* _Listing_
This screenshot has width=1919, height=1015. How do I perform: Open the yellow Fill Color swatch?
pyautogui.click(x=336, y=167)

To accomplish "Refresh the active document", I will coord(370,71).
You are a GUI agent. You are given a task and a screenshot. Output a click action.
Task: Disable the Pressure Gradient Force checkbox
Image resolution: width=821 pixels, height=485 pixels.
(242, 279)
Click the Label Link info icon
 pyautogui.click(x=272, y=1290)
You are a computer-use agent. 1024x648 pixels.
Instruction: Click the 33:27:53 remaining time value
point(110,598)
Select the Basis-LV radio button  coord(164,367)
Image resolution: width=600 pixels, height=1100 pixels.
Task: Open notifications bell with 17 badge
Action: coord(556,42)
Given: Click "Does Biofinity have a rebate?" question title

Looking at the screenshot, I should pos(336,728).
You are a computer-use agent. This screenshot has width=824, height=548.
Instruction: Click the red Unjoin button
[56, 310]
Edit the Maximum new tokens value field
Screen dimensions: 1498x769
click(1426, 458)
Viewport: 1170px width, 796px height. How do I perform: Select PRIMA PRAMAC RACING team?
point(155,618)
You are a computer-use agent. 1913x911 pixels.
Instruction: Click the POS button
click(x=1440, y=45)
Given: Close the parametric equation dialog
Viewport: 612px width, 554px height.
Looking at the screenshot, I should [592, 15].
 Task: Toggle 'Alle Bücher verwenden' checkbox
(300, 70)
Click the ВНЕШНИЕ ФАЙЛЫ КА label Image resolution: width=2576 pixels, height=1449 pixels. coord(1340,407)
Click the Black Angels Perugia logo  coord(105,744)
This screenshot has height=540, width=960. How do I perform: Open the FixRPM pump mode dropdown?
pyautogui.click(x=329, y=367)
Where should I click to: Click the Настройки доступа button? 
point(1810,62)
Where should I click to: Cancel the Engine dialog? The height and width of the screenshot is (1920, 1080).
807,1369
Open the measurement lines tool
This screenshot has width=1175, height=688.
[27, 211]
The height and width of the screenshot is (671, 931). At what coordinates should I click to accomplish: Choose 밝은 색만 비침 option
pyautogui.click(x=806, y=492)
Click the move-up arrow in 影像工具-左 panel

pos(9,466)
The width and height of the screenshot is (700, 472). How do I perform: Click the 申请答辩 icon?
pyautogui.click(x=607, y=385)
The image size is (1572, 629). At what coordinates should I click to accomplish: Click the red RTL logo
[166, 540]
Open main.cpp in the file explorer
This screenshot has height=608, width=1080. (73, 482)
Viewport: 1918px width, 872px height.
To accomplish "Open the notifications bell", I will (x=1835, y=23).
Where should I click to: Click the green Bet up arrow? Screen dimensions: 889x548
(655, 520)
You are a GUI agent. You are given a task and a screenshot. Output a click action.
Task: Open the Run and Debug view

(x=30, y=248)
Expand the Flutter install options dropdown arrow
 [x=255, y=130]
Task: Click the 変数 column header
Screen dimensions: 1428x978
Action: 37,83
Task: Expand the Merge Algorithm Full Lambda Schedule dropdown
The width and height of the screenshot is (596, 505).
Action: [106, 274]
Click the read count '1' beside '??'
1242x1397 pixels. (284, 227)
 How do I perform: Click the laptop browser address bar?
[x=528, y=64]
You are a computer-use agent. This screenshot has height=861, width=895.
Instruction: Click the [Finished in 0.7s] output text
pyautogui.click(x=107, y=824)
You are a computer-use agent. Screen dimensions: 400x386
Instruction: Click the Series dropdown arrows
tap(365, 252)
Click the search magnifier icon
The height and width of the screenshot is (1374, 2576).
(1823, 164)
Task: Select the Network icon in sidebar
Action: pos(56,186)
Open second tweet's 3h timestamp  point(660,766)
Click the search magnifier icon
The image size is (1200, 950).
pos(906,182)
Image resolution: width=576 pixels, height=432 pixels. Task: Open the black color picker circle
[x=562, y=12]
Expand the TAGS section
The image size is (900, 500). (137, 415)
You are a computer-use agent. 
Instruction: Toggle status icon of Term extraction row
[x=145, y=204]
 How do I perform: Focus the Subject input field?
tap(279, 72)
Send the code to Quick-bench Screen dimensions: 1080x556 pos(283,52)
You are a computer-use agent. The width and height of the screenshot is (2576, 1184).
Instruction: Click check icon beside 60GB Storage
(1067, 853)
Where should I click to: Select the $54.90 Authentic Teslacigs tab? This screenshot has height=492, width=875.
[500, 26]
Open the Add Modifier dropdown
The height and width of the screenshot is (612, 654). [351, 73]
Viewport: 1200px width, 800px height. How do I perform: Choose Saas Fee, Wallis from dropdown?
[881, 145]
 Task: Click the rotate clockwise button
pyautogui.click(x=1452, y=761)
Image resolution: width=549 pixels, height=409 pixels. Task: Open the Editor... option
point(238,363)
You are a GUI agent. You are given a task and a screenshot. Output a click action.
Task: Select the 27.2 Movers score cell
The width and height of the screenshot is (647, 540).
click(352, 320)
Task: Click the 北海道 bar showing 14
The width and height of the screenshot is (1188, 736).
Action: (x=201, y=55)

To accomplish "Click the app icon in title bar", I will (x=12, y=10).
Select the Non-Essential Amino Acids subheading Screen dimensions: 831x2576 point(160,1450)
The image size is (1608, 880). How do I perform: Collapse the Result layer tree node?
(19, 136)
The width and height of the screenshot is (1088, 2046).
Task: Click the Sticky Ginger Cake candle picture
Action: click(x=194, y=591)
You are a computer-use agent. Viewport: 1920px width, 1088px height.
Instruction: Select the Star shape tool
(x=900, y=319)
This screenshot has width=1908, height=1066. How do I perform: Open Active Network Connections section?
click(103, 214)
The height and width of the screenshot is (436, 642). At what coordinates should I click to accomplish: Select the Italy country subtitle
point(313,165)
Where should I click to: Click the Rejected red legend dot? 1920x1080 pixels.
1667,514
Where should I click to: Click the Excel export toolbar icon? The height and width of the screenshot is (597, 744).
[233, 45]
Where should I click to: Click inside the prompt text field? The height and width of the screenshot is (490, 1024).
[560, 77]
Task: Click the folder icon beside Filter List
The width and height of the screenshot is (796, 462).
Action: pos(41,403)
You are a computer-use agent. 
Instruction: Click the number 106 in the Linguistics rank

* _What the exercise asks_
Rewrite the items above, replacing every "computer-use agent" with "screen assistant" and leaving everything else unchanged.

* _Correct result_
This screenshot has width=1919, height=1015. How do I perform: Open the yellow Fill Color swatch?
pyautogui.click(x=336, y=167)

To accomplish "Refresh the active document", I will coord(370,71).
You are a GUI agent. You are given a task and a screenshot. Output a click action.
Task: Disable the Pressure Gradient Force checkbox
Image resolution: width=821 pixels, height=485 pixels.
(242, 279)
Click the Label Link info icon
 pyautogui.click(x=272, y=1290)
You are a screen assistant. 1024x648 pixels.
Instruction: Click the 33:27:53 remaining time value
point(110,598)
Select the Basis-LV radio button  coord(164,367)
Image resolution: width=600 pixels, height=1100 pixels.
Task: Open notifications bell with 17 badge
Action: coord(556,42)
Given: Click "Does Biofinity have a rebate?" question title

Looking at the screenshot, I should pos(336,728).
You are a screen assistant. This screenshot has width=824, height=548.
Instruction: Click the red Unjoin button
[56, 310]
Edit the Maximum new tokens value field
Screen dimensions: 1498x769
click(1426, 458)
Viewport: 1170px width, 796px height. How do I perform: Select PRIMA PRAMAC RACING team?
point(155,618)
You are a screen assistant. 1913x911 pixels.
Instruction: Click the POS button
click(x=1440, y=45)
Given: Close the parametric equation dialog
Viewport: 612px width, 554px height.
Looking at the screenshot, I should [592, 15].
 Task: Toggle 'Alle Bücher verwenden' checkbox
(300, 70)
Click the ВНЕШНИЕ ФАЙЛЫ КА label Image resolution: width=2576 pixels, height=1449 pixels. coord(1340,407)
Click the Black Angels Perugia logo  coord(105,744)
This screenshot has height=540, width=960. How do I perform: Open the FixRPM pump mode dropdown?
pyautogui.click(x=329, y=367)
Where should I click to: Click the Настройки доступа button? 
point(1810,62)
Where should I click to: Cancel the Engine dialog? The height and width of the screenshot is (1920, 1080).
807,1369
Open the measurement lines tool
This screenshot has width=1175, height=688.
[27, 211]
The height and width of the screenshot is (671, 931). At what coordinates should I click to accomplish: Choose 밝은 색만 비침 option
pyautogui.click(x=806, y=492)
Click the move-up arrow in 影像工具-左 panel

pos(9,466)
The width and height of the screenshot is (700, 472). How do I perform: Click the 申请答辩 icon?
pyautogui.click(x=607, y=385)
The image size is (1572, 629). At what coordinates should I click to accomplish: Click the red RTL logo
[166, 540]
Open main.cpp in the file explorer
This screenshot has height=608, width=1080. (73, 482)
Viewport: 1918px width, 872px height.
To accomplish "Open the notifications bell", I will (x=1835, y=23).
Where should I click to: Click the green Bet up arrow? Screen dimensions: 889x548
(655, 520)
You are a GUI agent. You are given a task and a screenshot. Output a click action.
Task: Open the Run and Debug view

(x=30, y=248)
Expand the Flutter install options dropdown arrow
 [x=255, y=130]
Task: Click the 変数 column header
Screen dimensions: 1428x978
Action: 37,83
Task: Expand the Merge Algorithm Full Lambda Schedule dropdown
The width and height of the screenshot is (596, 505).
Action: [106, 274]
Click the read count '1' beside '??'
1242x1397 pixels. (284, 227)
 How do I perform: Click the laptop browser address bar?
[x=528, y=64]
You are a screen assistant. This screenshot has height=861, width=895.
Instruction: Click the [Finished in 0.7s] output text
pyautogui.click(x=107, y=824)
You are a screen assistant. Screen dimensions: 400x386
Instruction: Click the Series dropdown arrows
tap(365, 252)
Click the search magnifier icon
The height and width of the screenshot is (1374, 2576).
(1823, 164)
Task: Select the Network icon in sidebar
Action: pos(56,186)
Open second tweet's 3h timestamp  point(660,766)
Click the search magnifier icon
The image size is (1200, 950).
pos(906,182)
Image resolution: width=576 pixels, height=432 pixels. Task: Open the black color picker circle
[x=562, y=12]
Expand the TAGS section
The image size is (900, 500). (137, 415)
You are a screen assistant. 
Instruction: Toggle status icon of Term extraction row
[x=145, y=204]
 How do I perform: Focus the Subject input field?
tap(279, 72)
Send the code to Quick-bench Screen dimensions: 1080x556 pos(283,52)
You are a screen assistant. The width and height of the screenshot is (2576, 1184).
Instruction: Click check icon beside 60GB Storage
(1067, 853)
Where should I click to: Select the $54.90 Authentic Teslacigs tab? This screenshot has height=492, width=875.
[500, 26]
Open the Add Modifier dropdown
The height and width of the screenshot is (612, 654). [351, 73]
Viewport: 1200px width, 800px height. How do I perform: Choose Saas Fee, Wallis from dropdown?
[881, 145]
 Task: Click the rotate clockwise button
pyautogui.click(x=1452, y=761)
Image resolution: width=549 pixels, height=409 pixels. Task: Open the Editor... option
point(238,363)
You are a GUI agent. You are given a task and a screenshot. Output a click action.
Task: Select the 27.2 Movers score cell
The width and height of the screenshot is (647, 540).
click(352, 320)
Task: Click the 北海道 bar showing 14
The width and height of the screenshot is (1188, 736).
Action: (x=201, y=55)

To accomplish "Click the app icon in title bar", I will (x=12, y=10).
Select the Non-Essential Amino Acids subheading Screen dimensions: 831x2576 point(160,1450)
The image size is (1608, 880). How do I perform: Collapse the Result layer tree node?
(19, 136)
The width and height of the screenshot is (1088, 2046).
Task: Click the Sticky Ginger Cake candle picture
Action: click(x=194, y=591)
You are a screen assistant. Viewport: 1920px width, 1088px height.
Instruction: Select the Star shape tool
(x=900, y=319)
This screenshot has width=1908, height=1066. How do I perform: Open Active Network Connections section?
click(103, 214)
The height and width of the screenshot is (436, 642). At what coordinates should I click to accomplish: Select the Italy country subtitle
point(313,165)
Where should I click to: Click the Rejected red legend dot? 1920x1080 pixels.
1667,514
Where should I click to: Click the Excel export toolbar icon? The height and width of the screenshot is (597, 744).
[233, 45]
Where should I click to: Click inside the prompt text field? The height and width of the screenshot is (490, 1024).
[560, 77]
Task: Click the folder icon beside Filter List
The width and height of the screenshot is (796, 462).
Action: pos(41,403)
You are a screen assistant. 
Instruction: Click the number 106 in the Linguistics rank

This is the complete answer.